**What needs to be done**. Among the records that follow, find the line with "Click the sender account number XXX-X-XX888-8" and the line with "You are a computer-use agent. Screen dimensions: 1122x1124". Set down those lines and all lines between them exactly, without adding anything.

[Dataset entries]
*** Begin section ***
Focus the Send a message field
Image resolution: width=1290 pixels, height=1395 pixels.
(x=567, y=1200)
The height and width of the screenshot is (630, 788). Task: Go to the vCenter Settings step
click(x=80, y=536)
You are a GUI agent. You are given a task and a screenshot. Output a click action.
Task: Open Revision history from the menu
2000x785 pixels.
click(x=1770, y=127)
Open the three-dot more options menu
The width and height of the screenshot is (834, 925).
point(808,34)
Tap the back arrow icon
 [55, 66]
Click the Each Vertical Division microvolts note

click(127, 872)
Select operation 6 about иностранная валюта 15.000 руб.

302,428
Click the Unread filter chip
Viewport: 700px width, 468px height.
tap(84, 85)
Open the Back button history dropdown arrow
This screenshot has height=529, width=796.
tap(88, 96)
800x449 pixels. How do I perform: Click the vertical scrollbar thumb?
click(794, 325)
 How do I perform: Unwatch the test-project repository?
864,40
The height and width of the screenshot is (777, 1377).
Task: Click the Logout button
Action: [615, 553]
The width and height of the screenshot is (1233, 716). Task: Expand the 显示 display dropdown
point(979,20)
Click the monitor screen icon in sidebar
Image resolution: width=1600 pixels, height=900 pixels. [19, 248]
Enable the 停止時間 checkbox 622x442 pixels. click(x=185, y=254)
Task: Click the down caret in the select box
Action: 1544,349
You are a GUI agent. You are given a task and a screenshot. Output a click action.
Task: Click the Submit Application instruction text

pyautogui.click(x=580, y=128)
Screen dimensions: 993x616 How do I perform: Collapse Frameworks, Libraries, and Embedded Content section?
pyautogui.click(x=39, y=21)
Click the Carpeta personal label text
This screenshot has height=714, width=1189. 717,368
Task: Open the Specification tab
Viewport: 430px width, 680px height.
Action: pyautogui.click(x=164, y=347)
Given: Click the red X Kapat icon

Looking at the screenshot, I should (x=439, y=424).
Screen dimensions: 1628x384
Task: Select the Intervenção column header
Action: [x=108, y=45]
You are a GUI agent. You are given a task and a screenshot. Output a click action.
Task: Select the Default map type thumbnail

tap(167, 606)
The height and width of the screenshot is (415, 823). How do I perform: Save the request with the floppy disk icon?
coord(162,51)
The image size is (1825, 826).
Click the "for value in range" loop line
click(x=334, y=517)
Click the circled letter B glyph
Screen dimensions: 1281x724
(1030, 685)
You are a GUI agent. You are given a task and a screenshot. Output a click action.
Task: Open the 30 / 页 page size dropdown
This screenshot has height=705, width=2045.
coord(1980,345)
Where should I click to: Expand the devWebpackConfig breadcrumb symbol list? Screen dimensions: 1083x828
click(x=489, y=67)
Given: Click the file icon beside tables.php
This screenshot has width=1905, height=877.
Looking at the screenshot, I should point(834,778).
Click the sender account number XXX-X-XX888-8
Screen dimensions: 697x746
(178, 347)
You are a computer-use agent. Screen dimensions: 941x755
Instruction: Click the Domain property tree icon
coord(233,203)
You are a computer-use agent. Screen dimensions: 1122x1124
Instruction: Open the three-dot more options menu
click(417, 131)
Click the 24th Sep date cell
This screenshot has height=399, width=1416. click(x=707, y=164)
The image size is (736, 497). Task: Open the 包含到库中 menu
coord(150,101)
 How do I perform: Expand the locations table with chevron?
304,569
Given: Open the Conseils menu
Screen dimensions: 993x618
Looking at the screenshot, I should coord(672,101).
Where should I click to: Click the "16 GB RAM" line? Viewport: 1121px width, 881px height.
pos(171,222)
*** End section ***
**Completed exercise**.
Click the sender account number XXX-X-XX888-8
Screen dimensions: 697x746
(178, 347)
You are a computer-use agent. Screen dimensions: 941x755
Instruction: Click the Domain property tree icon
coord(233,203)
You are a computer-use agent. Screen dimensions: 1122x1124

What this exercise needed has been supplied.